After some further remarks on the degraded state of female society in Greece, and the baneful effect it had upon Grecian literature, M. Schlegel proceeds to consider more at length the character of the extraordinary man, who has pourtrayed the manners of his own times with such singular success. The glowing mind of the critic throws a warm colouring over his author; but to those who are intimately acquainted with him in the original (and all effective transfusion must, we are persuaded, be given up as hopeless) the encomiums bestowed will not appear fanciful or extravagant.

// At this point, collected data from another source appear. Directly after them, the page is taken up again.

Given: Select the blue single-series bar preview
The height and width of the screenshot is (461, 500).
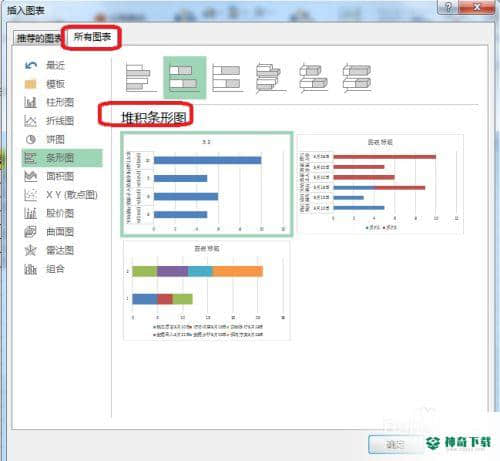Looking at the screenshot, I should (x=207, y=184).
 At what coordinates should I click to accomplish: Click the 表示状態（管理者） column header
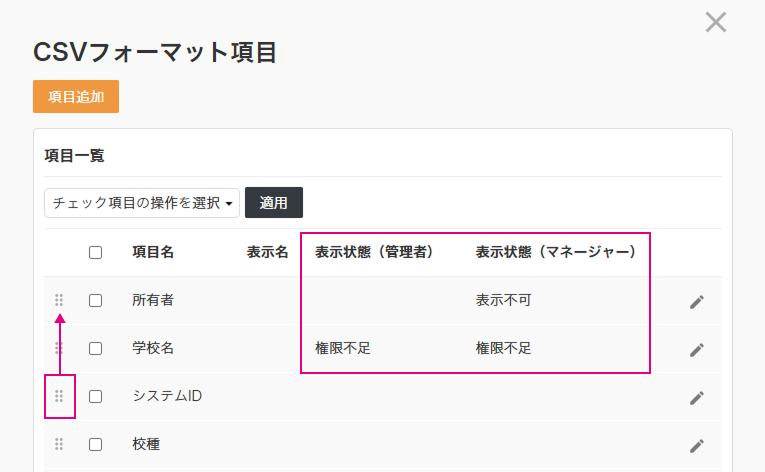373,253
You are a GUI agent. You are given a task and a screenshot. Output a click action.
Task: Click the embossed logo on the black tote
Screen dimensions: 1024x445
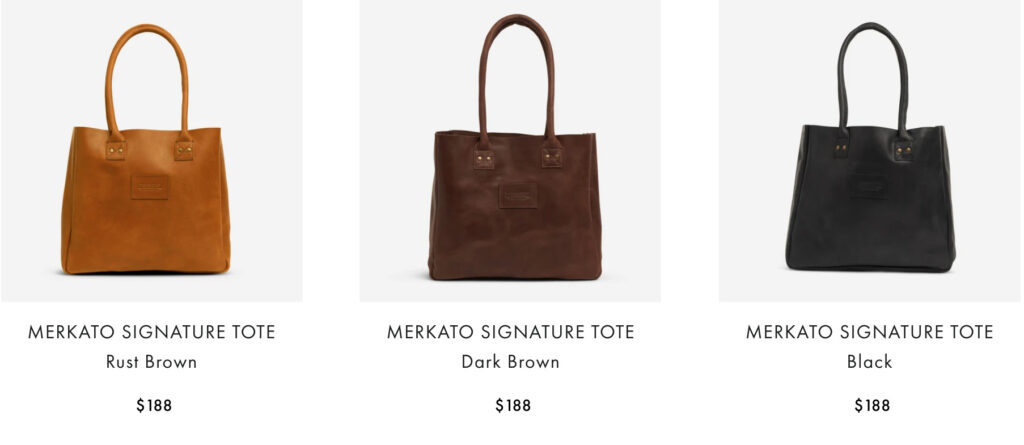coord(869,186)
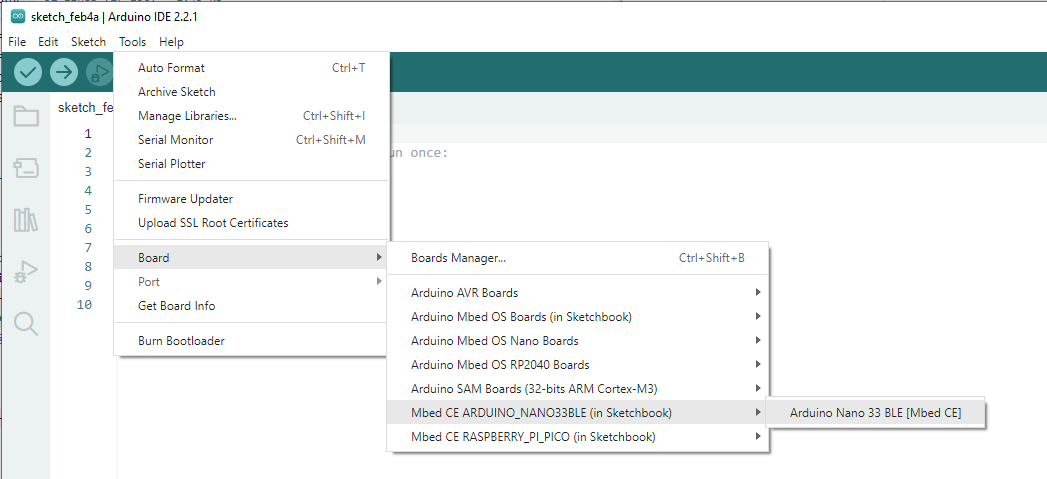Screen dimensions: 1047x479
Task: Open the Library Manager books icon
Action: [26, 220]
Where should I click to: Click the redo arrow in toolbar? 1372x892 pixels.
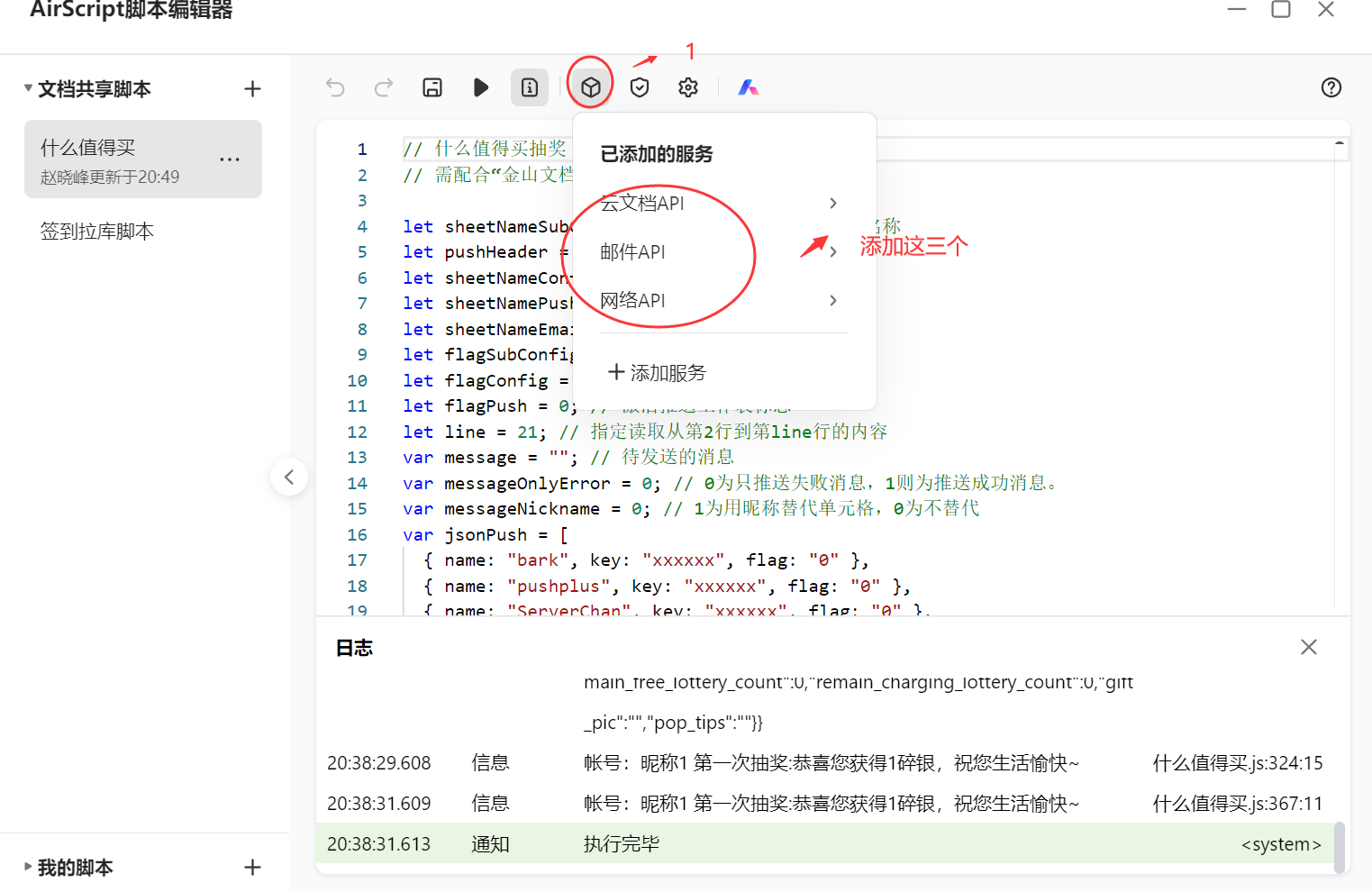384,87
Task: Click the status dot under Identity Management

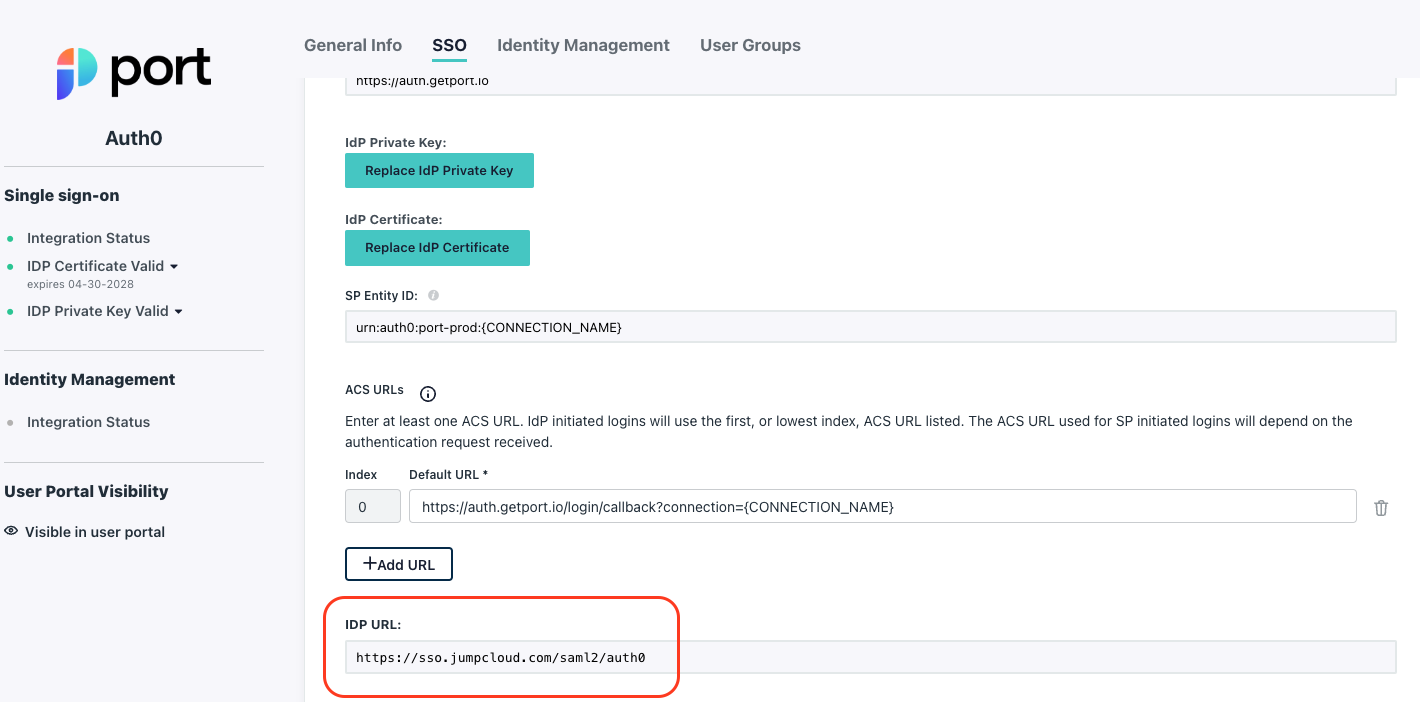Action: [10, 422]

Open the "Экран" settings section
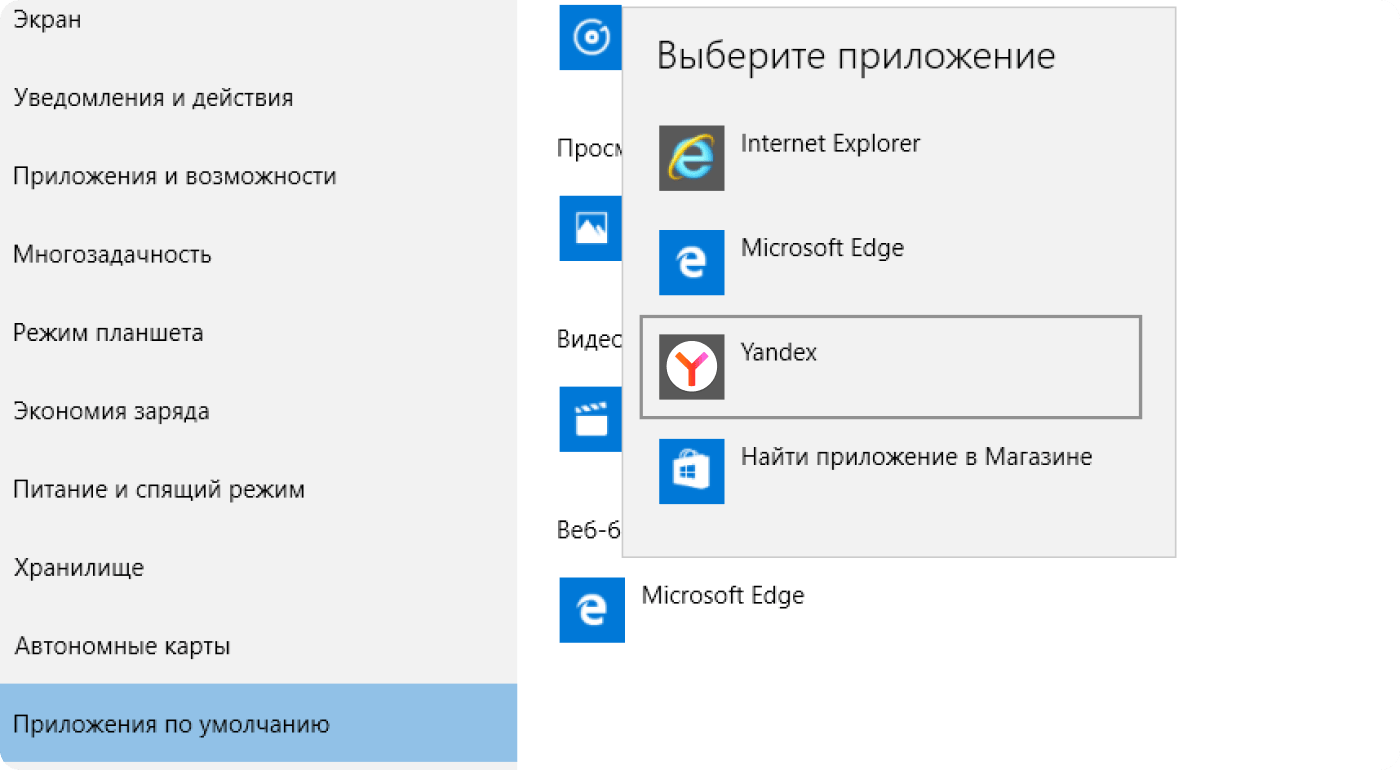coord(47,20)
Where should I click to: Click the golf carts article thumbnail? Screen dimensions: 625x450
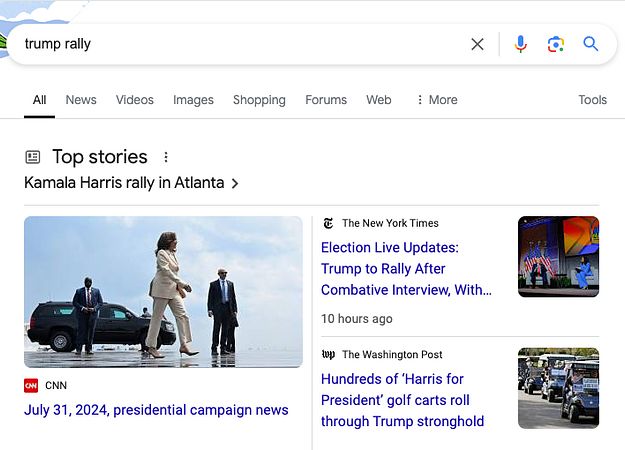click(x=558, y=388)
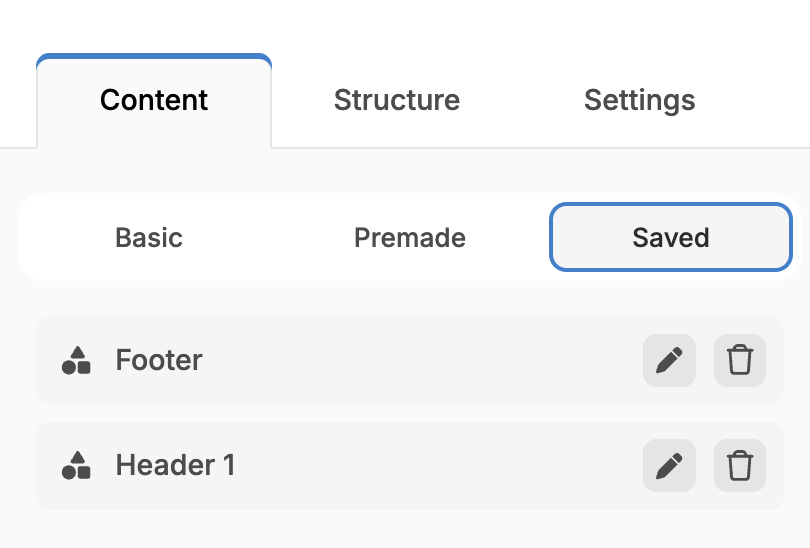Click the shapes icon beside Footer
The width and height of the screenshot is (810, 548).
[x=76, y=360]
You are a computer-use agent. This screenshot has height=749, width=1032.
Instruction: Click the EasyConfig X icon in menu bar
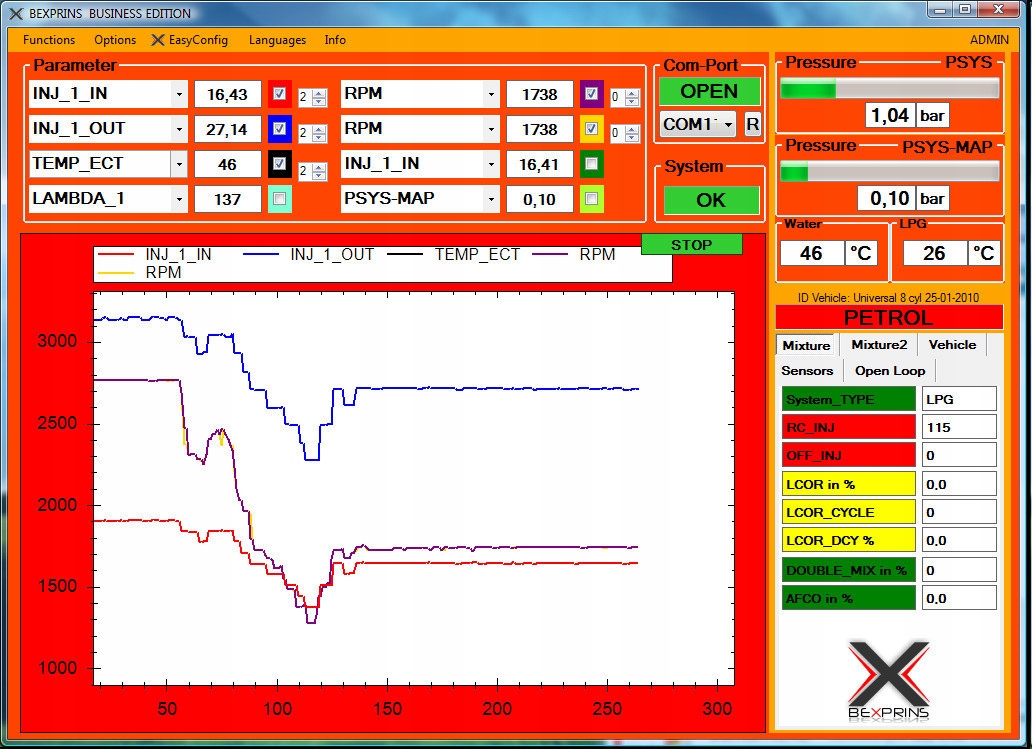pyautogui.click(x=157, y=40)
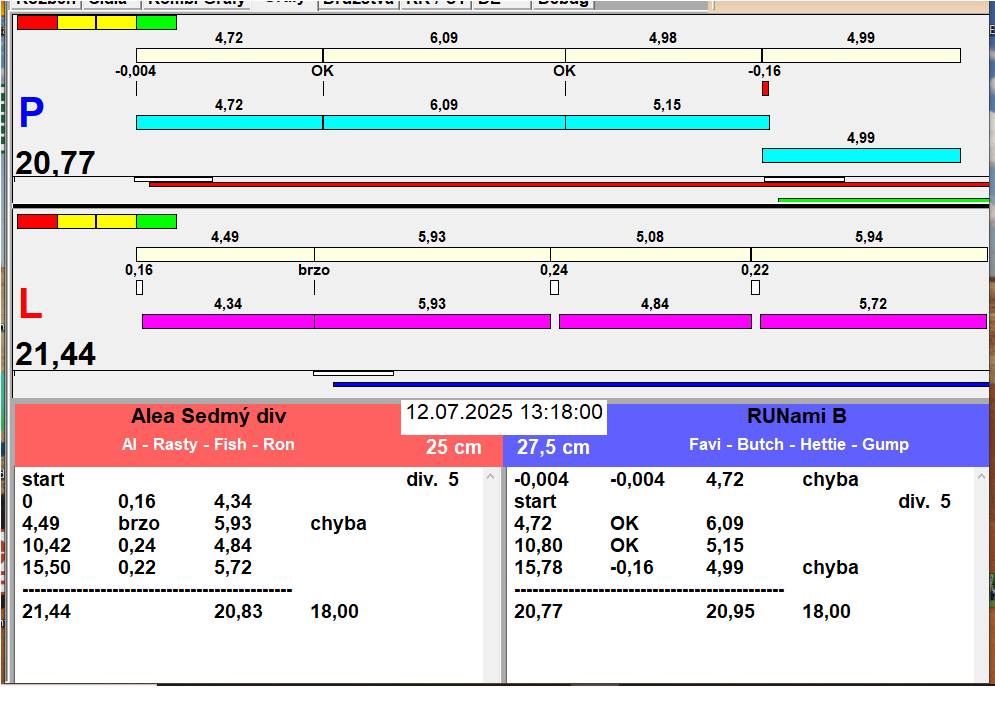This screenshot has height=701, width=995.
Task: Click the green light in lane L indicator
Action: pyautogui.click(x=156, y=221)
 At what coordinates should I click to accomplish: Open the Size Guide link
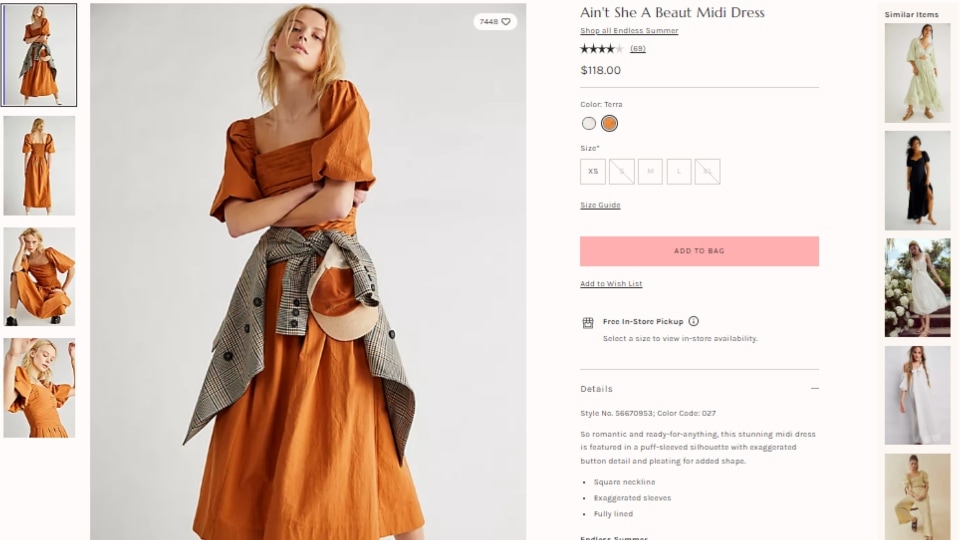coord(600,205)
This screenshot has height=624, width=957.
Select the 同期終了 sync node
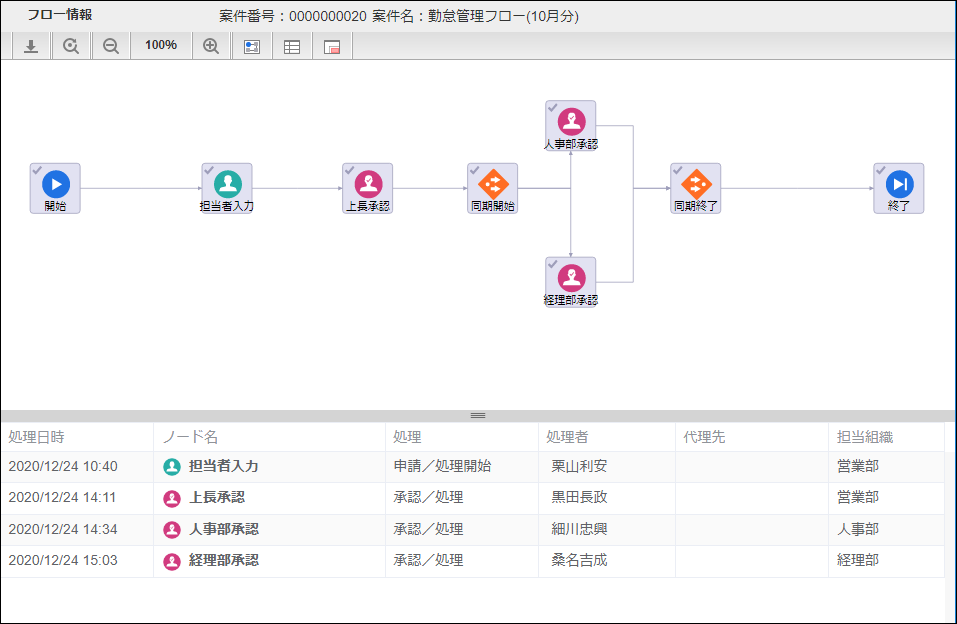click(696, 188)
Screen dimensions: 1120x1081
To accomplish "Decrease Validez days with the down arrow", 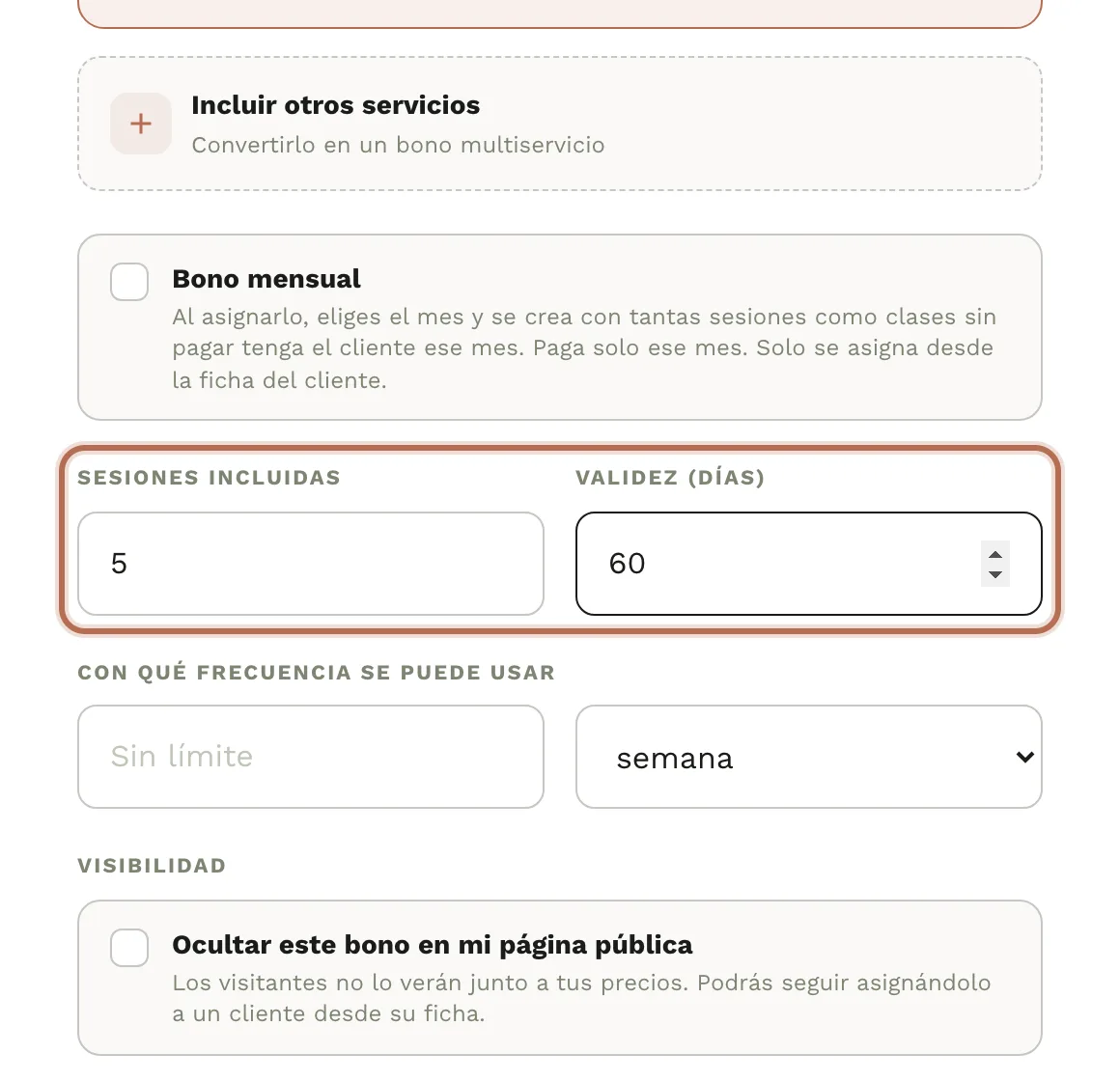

'Here, where we are treating of the decline of Grecian manners, and of the writer who has painted that decline the most powerfully and the most clearly—the consideration of this common defect of antiquity has, I imagine, been not improperly introduced. But when this imperfection has once been distinctly recognised as one the reproach of which affects in justice not the individual writers, but rather the collective character, manners, and literature of antiquity; it were absurd to allow ourselves to be any longer so much influenced by it, as to disguise from ourselves the great qualities often found in combination with it in writings which are altogether invaluable to us, both as specimens of poetical art, and as representations of the spoken wit of a very highly refined state of society; to refuse, in one word, to perceive in Aristophanes the great poet which he really is. It is true that the species and form of his writing-if indeed that can be said with propriety to belong to any precise species or form of composition-are things to which we have no parallel in modern letters. All the peculiarities of the Old Comedy may be traced to those deifications of physical powers, which were prevalent among the ancients. Among them, in the festivals dedicated to Bacchus and the other frolicsome deities, every sort of freedom, even the wildest ebullitions of mirth and jollity were not only permitted, but were strictly in character, and formed, in truth, the consecrated ceremonial of the season. The fancy, above all things, a power by its very nature impatient of constraint, the birthright and peculiar possession of the poet, was on these occasions permitted to attempt the most audacious heights, and revel in the wildest world of dreams, loosened for a moment from all those fetters of law, custom, and propriety, which at other times, and in other species of writing, must ever regulate its

exertion

exertion even in the hands of poets. The true poet, however, at whatever time this old privilege granted him a Saturnalian licence for the play of his fancy, was uniformly impressed with a sense of the obligation under which he lay, not only by a rich and various display of his inventive genius, but by the highest elegance of language and versification, to maintain entire his poetical dignity and descent, and to show, in the midst of all his extravagances, that he was not animated by prosaic petulance, nor personal spleen, but inspired with the genuine audacity and fearlessness of a poet. Of this there is the most perfect illustration in Aristophanes. In language and versification his excellence is not barely acknowledged-it is such as to entitle him to take his place among the first poets to whom Greece has given birth. In many passages of serious and earnest poetry, which (thanks to the boundless variety and lawless formation of the popular comedy of Athens) he has here and there introduced, Aristophanes shews himself to be a true poet, and capable, had he so chosen, of reaching the highest eminence even in the more dignified departments of his art.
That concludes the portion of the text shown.